Coppola has pitched the film to us in an odd way, in line with the Hollywood Female Empowerment Narrative of 2017 (which with each new harassment allegation has become more hollow by the day), as taking the original film and presenting it through the prism of the ladies’ perspectives. Except, itt doesn’t do that, mostly because it’s hard to view the original film as being from the male perspective. The movie deliberately throws off the power dynamic by having Eastwood spend the entire movie, crippled and sick in a bed, entirely dependent on a house of women. The changes between the two films are small but add texture and life to the proceedings (like flashbacks to Eastwood’s war time or a wild three-way dream sequence). It presents the situation as a conflict between the sexes, both of which are nuanced in their intentions. Both of which are driven to desperation by the war and having not seen the opposite sex for quite some time.
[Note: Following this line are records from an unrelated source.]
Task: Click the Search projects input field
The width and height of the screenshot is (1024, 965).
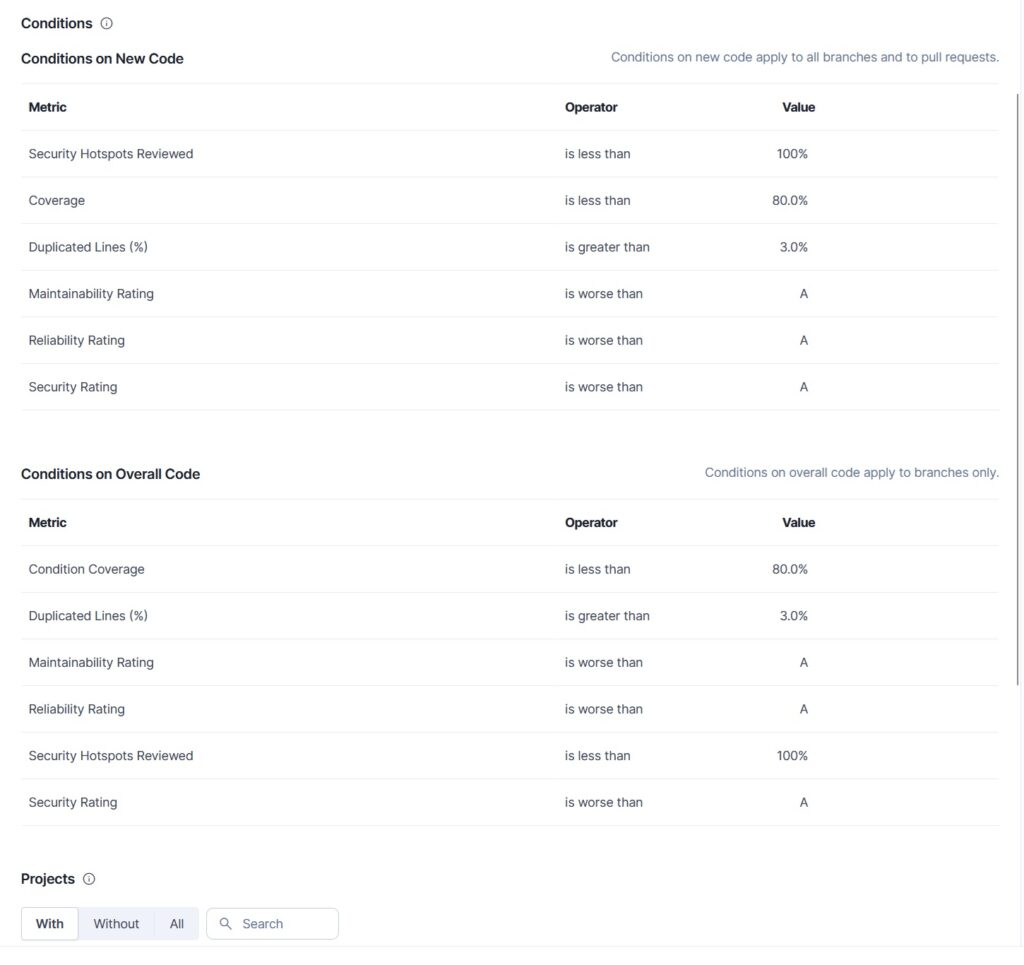Action: [x=280, y=923]
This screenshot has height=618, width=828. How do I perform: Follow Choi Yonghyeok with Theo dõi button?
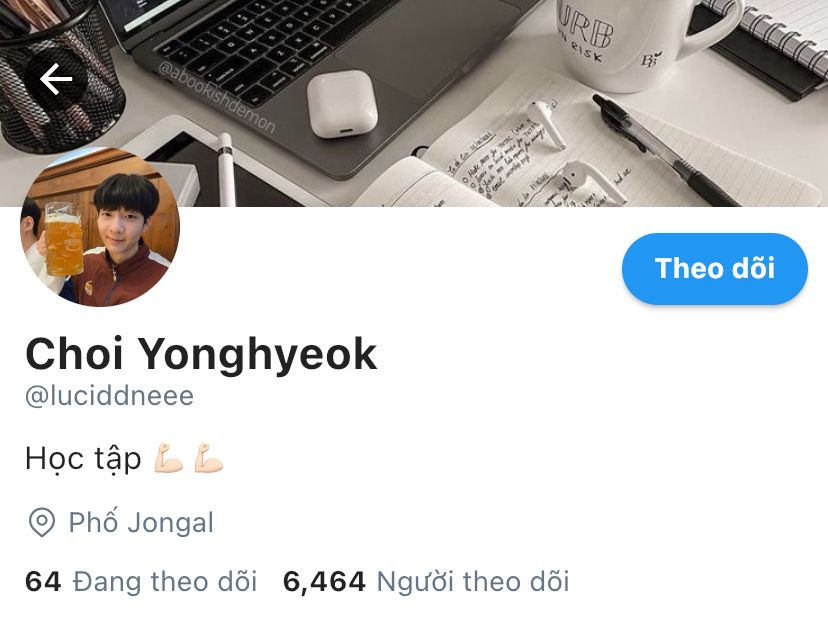[714, 268]
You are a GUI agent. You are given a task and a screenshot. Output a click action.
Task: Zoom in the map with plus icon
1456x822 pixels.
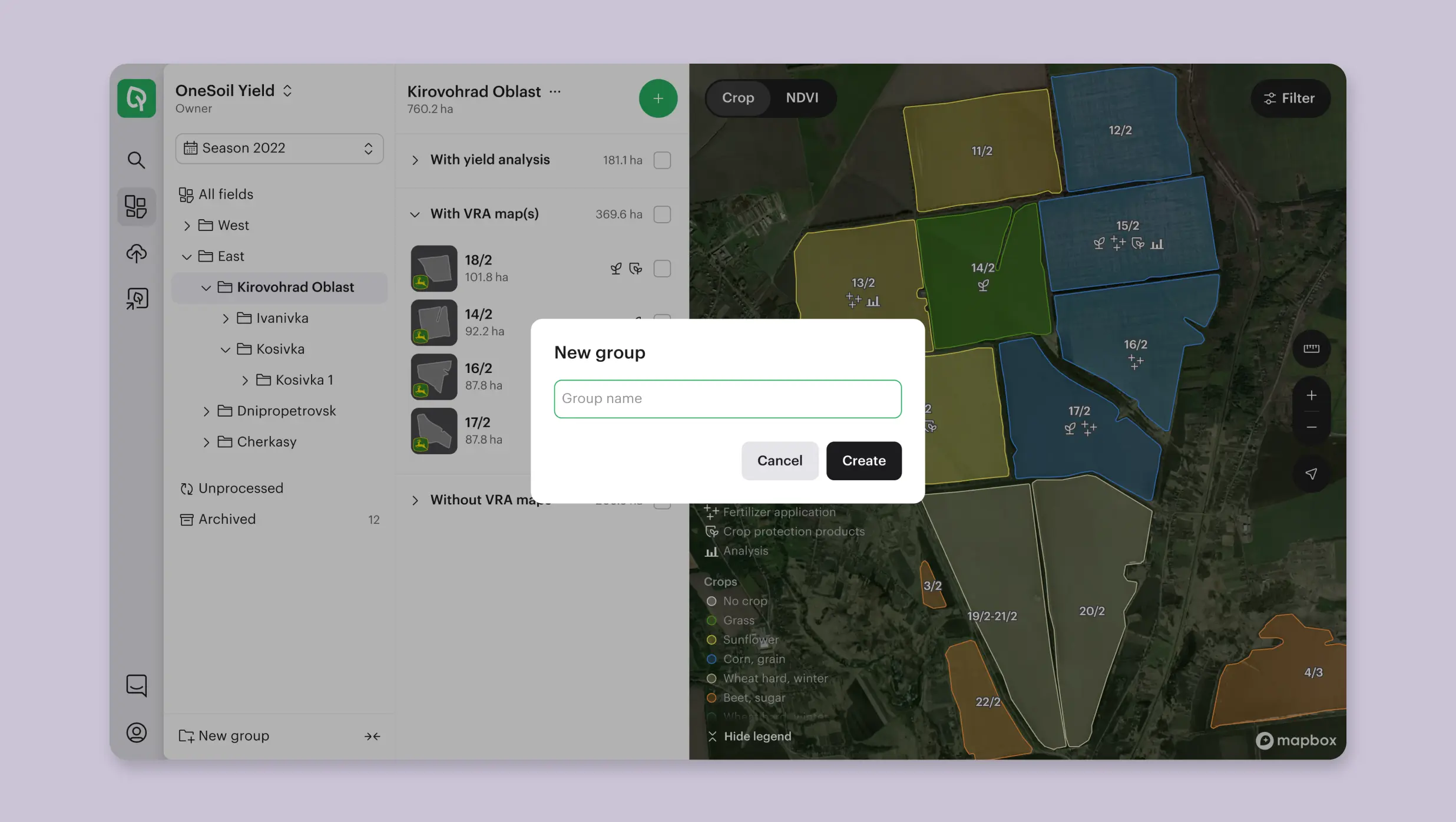(1311, 395)
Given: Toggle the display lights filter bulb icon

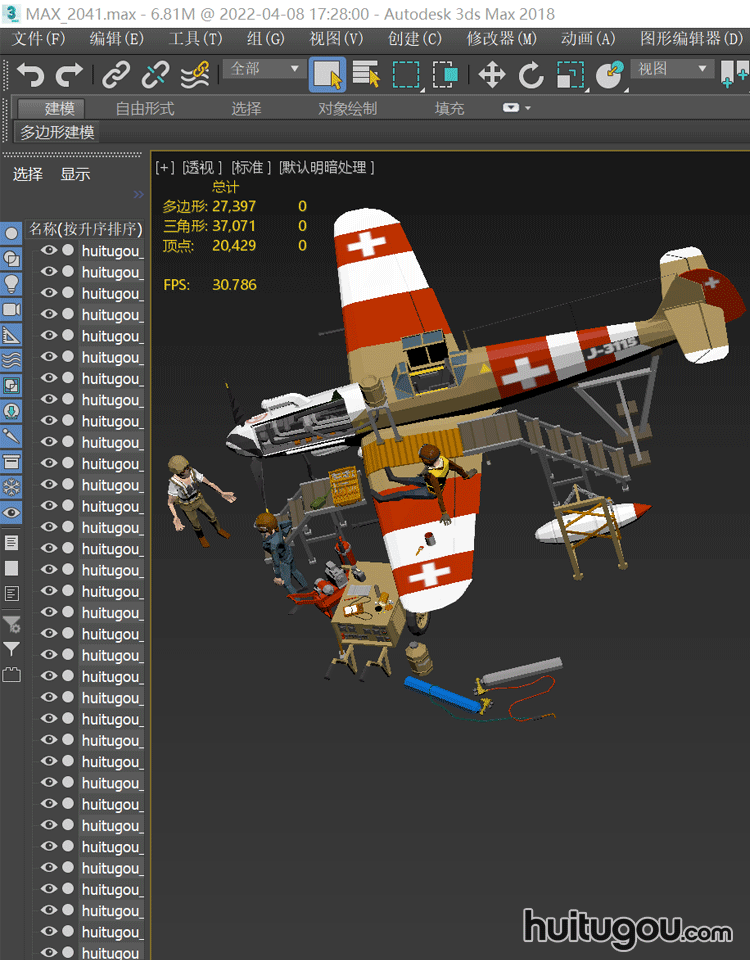Looking at the screenshot, I should [11, 283].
Coppola hasn’t flipped the perspective here but simply removed one side of it to make a smaller, flatter and more black-and-white movie. Farrell is cast as more of a puppy dog victim where Eastwood had a bite of rage in him. The school girls, at once enamored by the appearance of a man, terrified by the enemy in their mist turn into spiteful misandrists who want to take out any man who disturbs their own private Eden for the sins of all men. Instead of a complex back and forth of nuanced intentions and misunderstandings, this movie finds one note and hits it like a punching bag. That said, Kirsten Dunst and Elle Fanning are pretty solid in this. They seem to be relishing the juiciest parts.
Even without comparisons to the original, The Beguiled plays out like Somewhere and The Bling Ring and every other tone-deaf, dispassionate work that Sophia Coppola has banged out in recent years. She’s so disinteresting in the atmosphere, the visuals, the depth of the characters and engaging an audience with thrills that Beguiled feels like the work of someone who would rather be directing this material on a Broadway stage then as a film.
Actually, a theatrical version of The Beguiled sounds pretty perfect.